Copy the records below exactly, starting at the line that contains "Click the Statistics bar chart icon" and ending at the line that contains "Instruction: Tick the"; leave out any pictures.

======== Records for processing ========

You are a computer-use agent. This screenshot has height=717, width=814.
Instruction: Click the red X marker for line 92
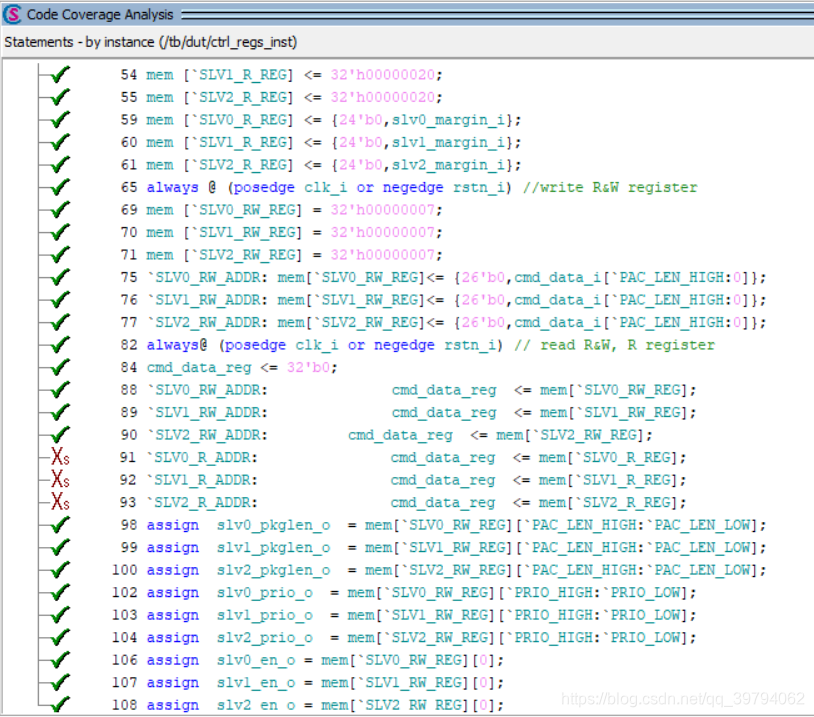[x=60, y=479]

========
======== Records for processing ========

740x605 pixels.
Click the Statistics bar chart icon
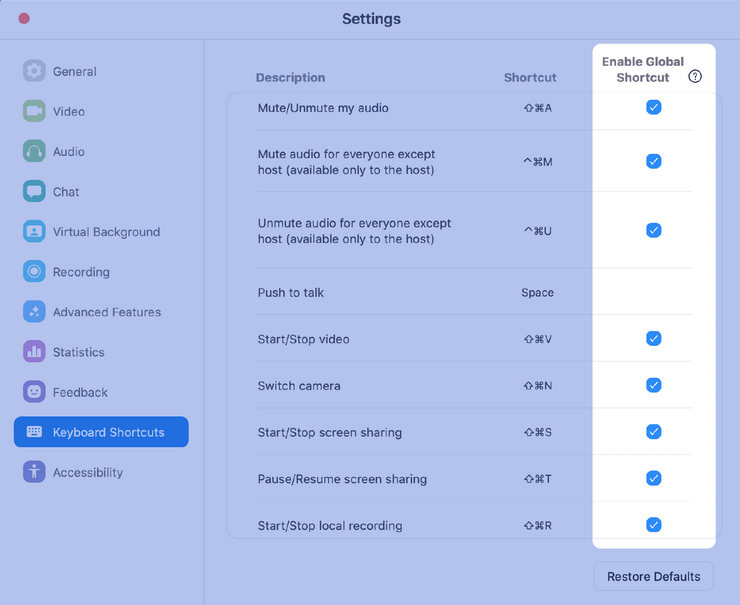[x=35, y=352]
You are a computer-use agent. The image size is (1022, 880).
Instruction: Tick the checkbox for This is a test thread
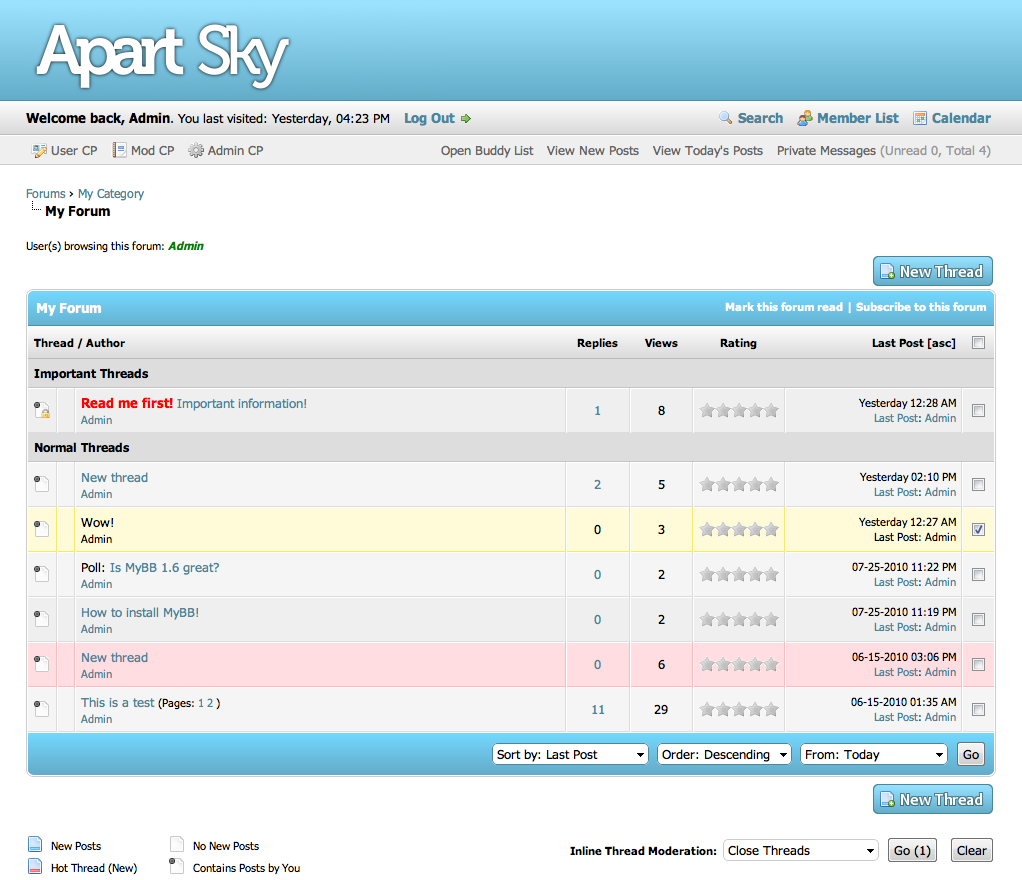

========
======== Records for processing ========

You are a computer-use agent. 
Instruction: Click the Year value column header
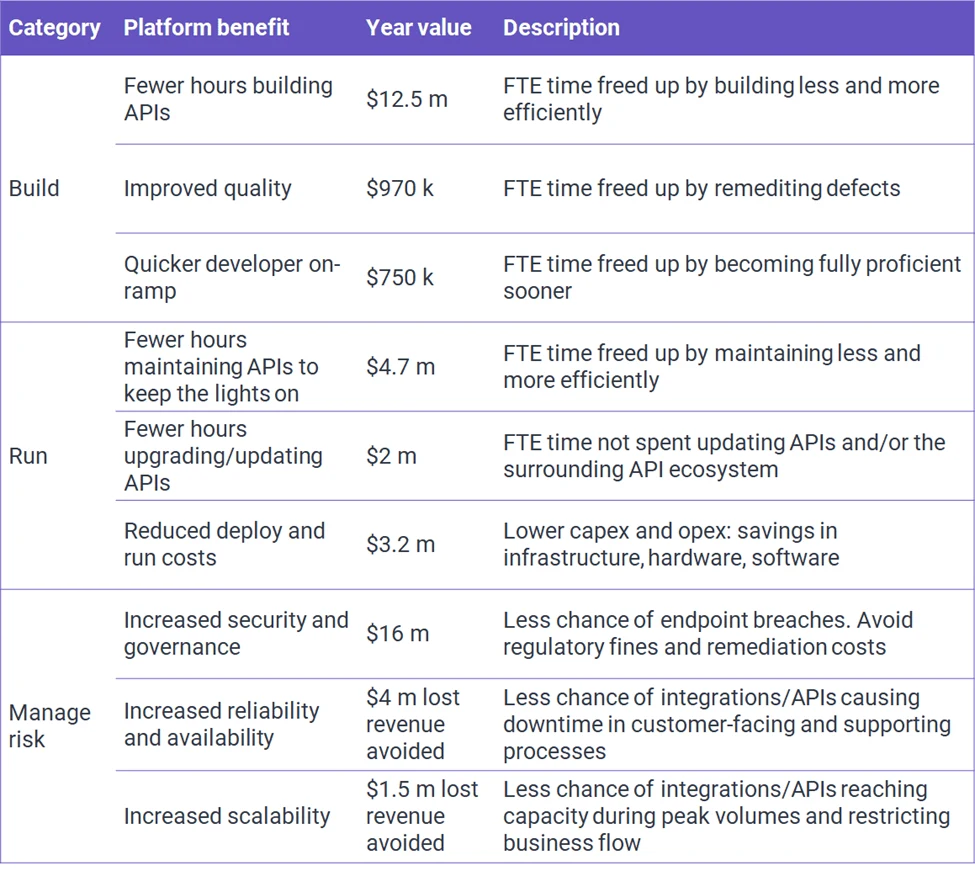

========

> **Solution to this exercise**:
Click the Statistics bar chart icon
[x=35, y=352]
You are a computer-use agent. The image size is (1022, 880).
Instruction: Tick the checkbox for This is a test thread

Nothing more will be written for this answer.